Since the second quarterly review (Memo 21), we have enhanced the FPGA
implementation in three ways:

  1. The arity-limit has been lifted from 4 to 7.

  2. The constraint that case expressions can only appear in the
     spines of function bodies has been lifted, allowing much greater
     opportunity for inlining.

  3. A two-space copying garbage collector has been implemented.  A
     one-space collector was considered (Memo 28), which also takes
     time linear in the size of the live heap, but has not been
     implemented.

We made following two performance improvements, discussed in Memo 25:

  1. Improved update-avoidance by tagging each application with a bit
     sating whether or not it is a normal form.  Applications which
     are already in normal form do not need to be updated.  The result
     is that, on average, 87% of updates are avoided instead of 60%.

  2. Inlining all non-recursive functions whose bodies contain just a
     single application gives an average 18% speed-up.  The reason for
     this speed-up is discussed in Memos 2 and 25.

All of the above modifications were made without lowering the maximum
clock frequency of the design.

We made the following measurements.

  1. We carried out some parameter-tuning experiments (Memo 25),
     using the machine semantics (implemented in Haskell).  We
     measured the effect of max application length, max spine length,
     and max instantiations per cycle on execution time.  We found
     that the values 4, 6, and 2 respectively were good choices, but
     that there was a mild-to-moderate benefit in increasing max
     instantiations per cycle to 3.

  2. We measured the performance of the FPGA implementation (Memo 30)
     and found that, in terms of number of clock-cycles, it is over
     four times faster than Matthew's thesis implementation.  On the new
     FPGA, both the new and the thesis implementations clock around
     the same frequency of 120MHz.

  3. We profiled the FPGA implementation, and found that the average
     time taken by garbage collector is now 2%, compared to
     11% in the thesis implementation (Memo 30).  Explanations for
     this include spinelessness and a larger heap.  We also found that
     on average 22% of time is now taken performing swaps and
     primitive reductions.

Consequently, we have decided not to take the concurrent garbage
collector route, at least for now.  On the other hand, speculative
evaluation of primitive redexes now looks very worthwhile, and we
sketched a possible design in Memo 31.  Once implemented, we expect
the percentage time spent doing function unfolding to increase
significantly, in which case increasing the max instantiation limit
will become a much bigger win.

We have implemented an efficient emulator for the Reduceron in C,
allowing us to quickly explore ideas.

Our very own Lava implementation has been polished and released on
Hackage.  There is haddock documentation, a range of examples, and a
feature overview (Memo 23).  One notable improvement is that the
Recipe library for behavioural description has been rewritten.  It is
more concise, and supports static analyses (including an optimiser)
and shared procedure calls.

We documented the design of the Caching Octostack in Memo 27, an
important part of the FPGA implementation.  A preliminary experiment
showed that the caching version has a significantly lower logic delay
than the non-caching version, as expected.
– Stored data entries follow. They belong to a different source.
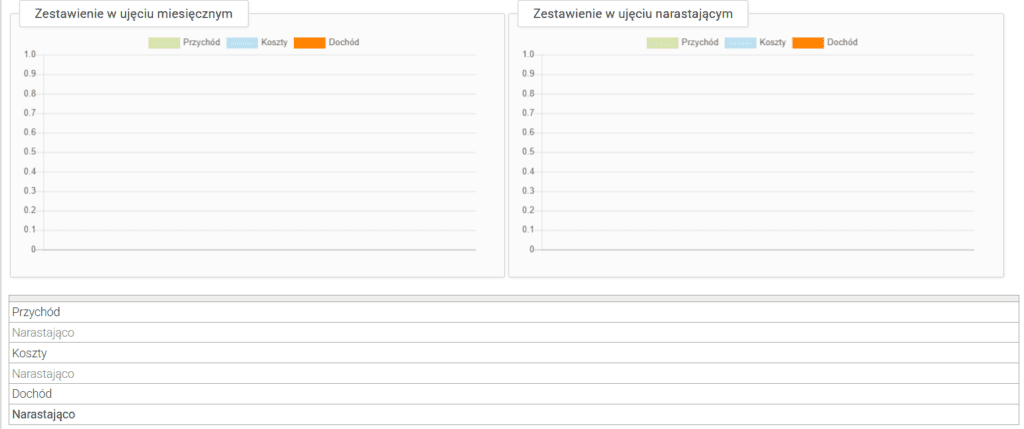The image size is (1024, 429).
Task: Click the green Przychód swatch in monthly chart
Action: 164,42
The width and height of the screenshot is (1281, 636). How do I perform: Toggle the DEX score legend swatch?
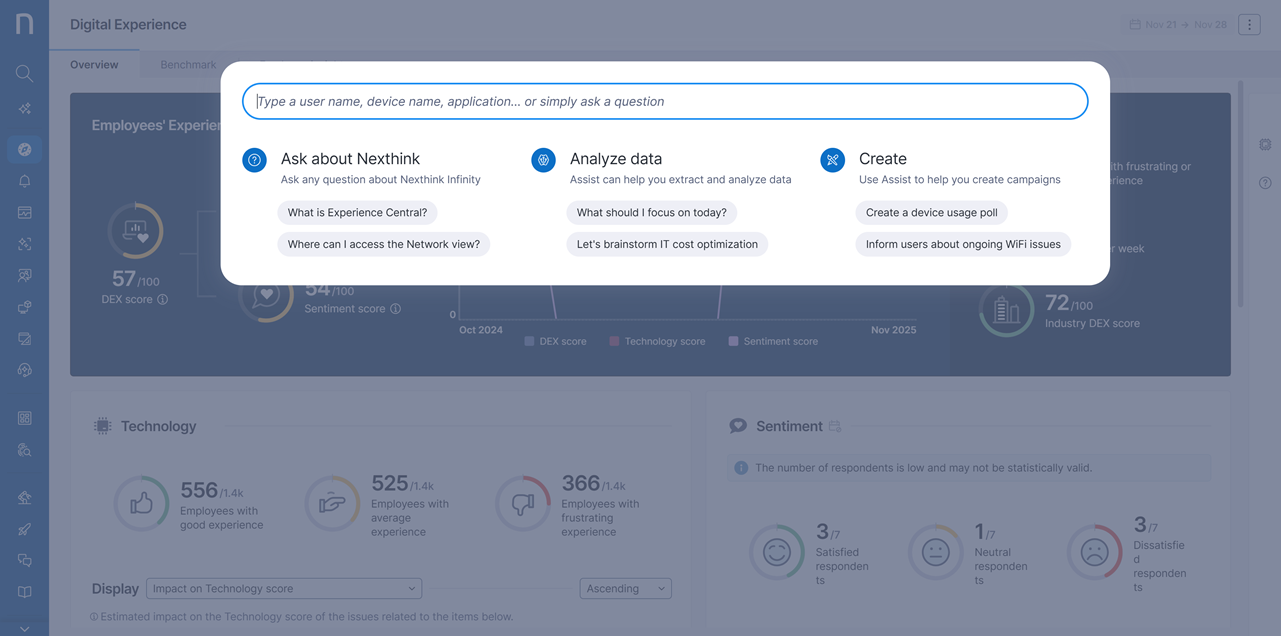point(530,342)

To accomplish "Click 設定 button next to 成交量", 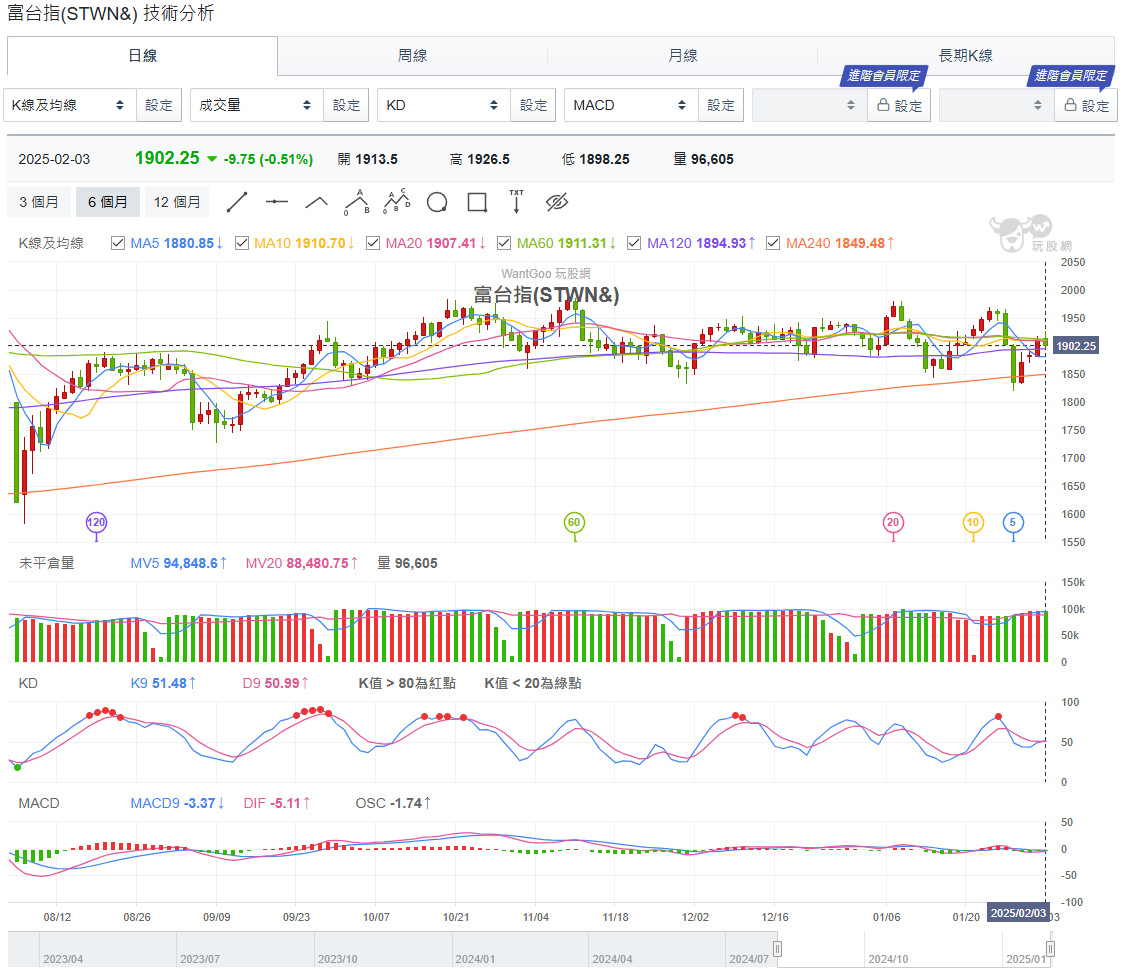I will tap(346, 105).
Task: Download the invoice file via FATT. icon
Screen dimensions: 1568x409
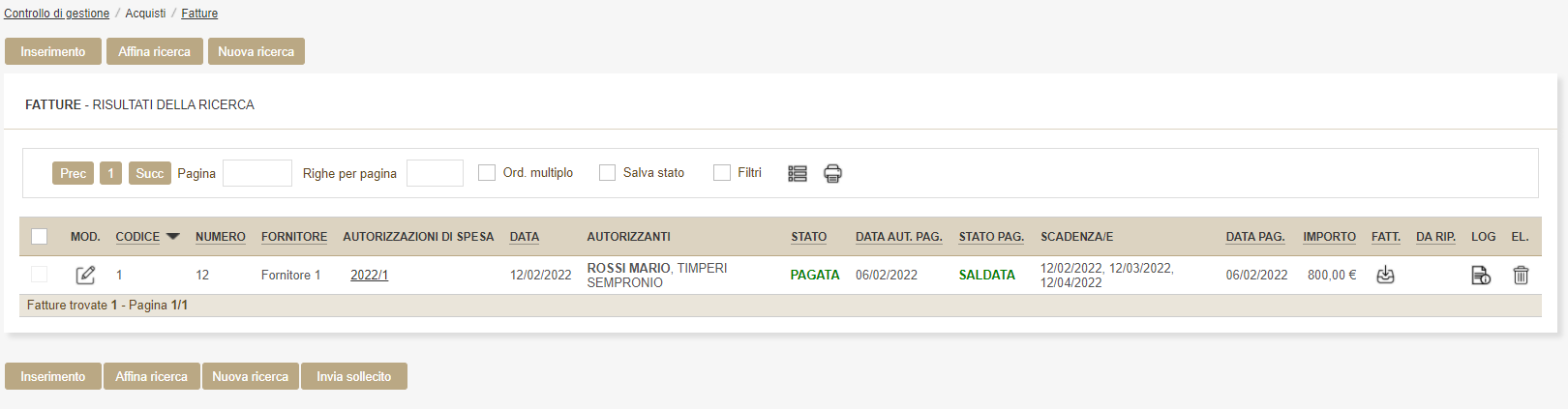Action: pyautogui.click(x=1385, y=276)
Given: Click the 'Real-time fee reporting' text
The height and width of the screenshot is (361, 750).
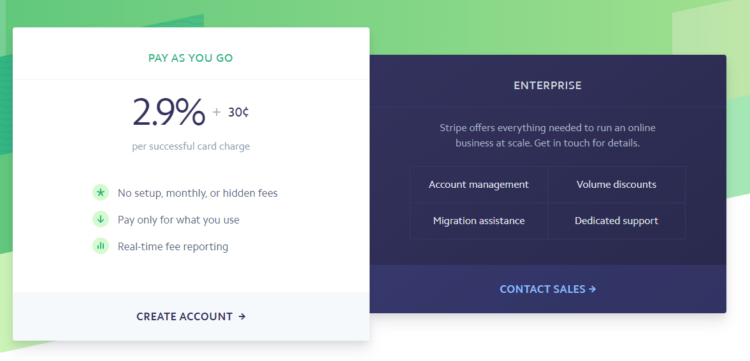Looking at the screenshot, I should (x=173, y=247).
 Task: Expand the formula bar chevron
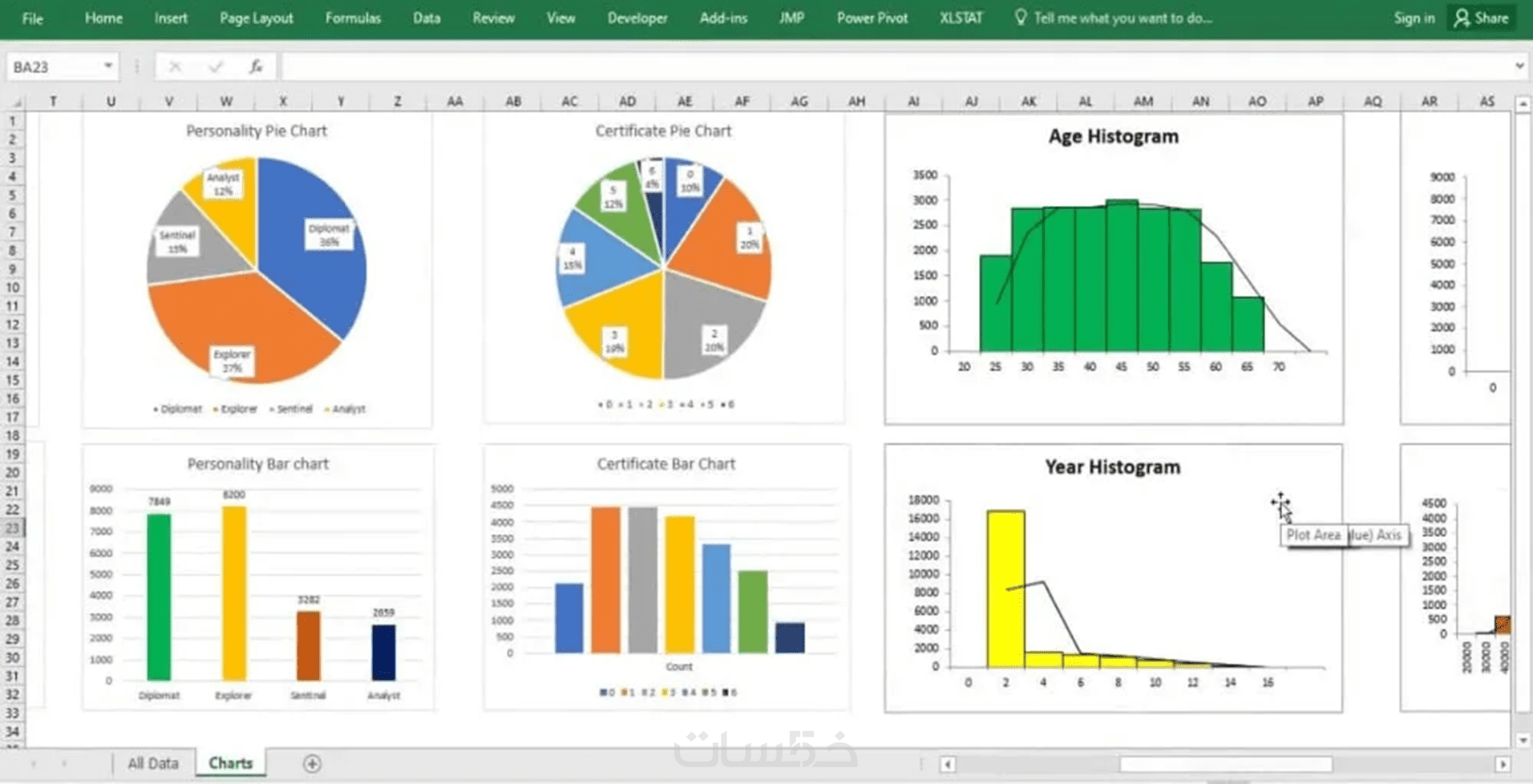tap(1519, 66)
We wrote a compiler from F-lite to C, allowing F-lite programs to
be run on an FPGA soft-core, which could be useful for comparative
purposes.

We added several more F-lite programs, including CountDown, Cichelli,
Mate, and KnuthBendix.

We started thinking about the design of a twin Reduceron (Memo 32).

What next?
----------

Lots to do:

  1. Implement "speculative evaluation of primitive redexes", first on
     emulator, then FPGA.

  2. Write a technical report, detailing the new Reduceron.

  3. Prepare talk for Fun in the Afternoon, Cambridge, 26 November,
     assuming my talk offer is accepted.

  4. Improve compiler, by more adventurous inlining and
     body-splitting, and maybe even incorporate Jason's supercompiler
     pass.

  5. Prototype a twin Reduceron.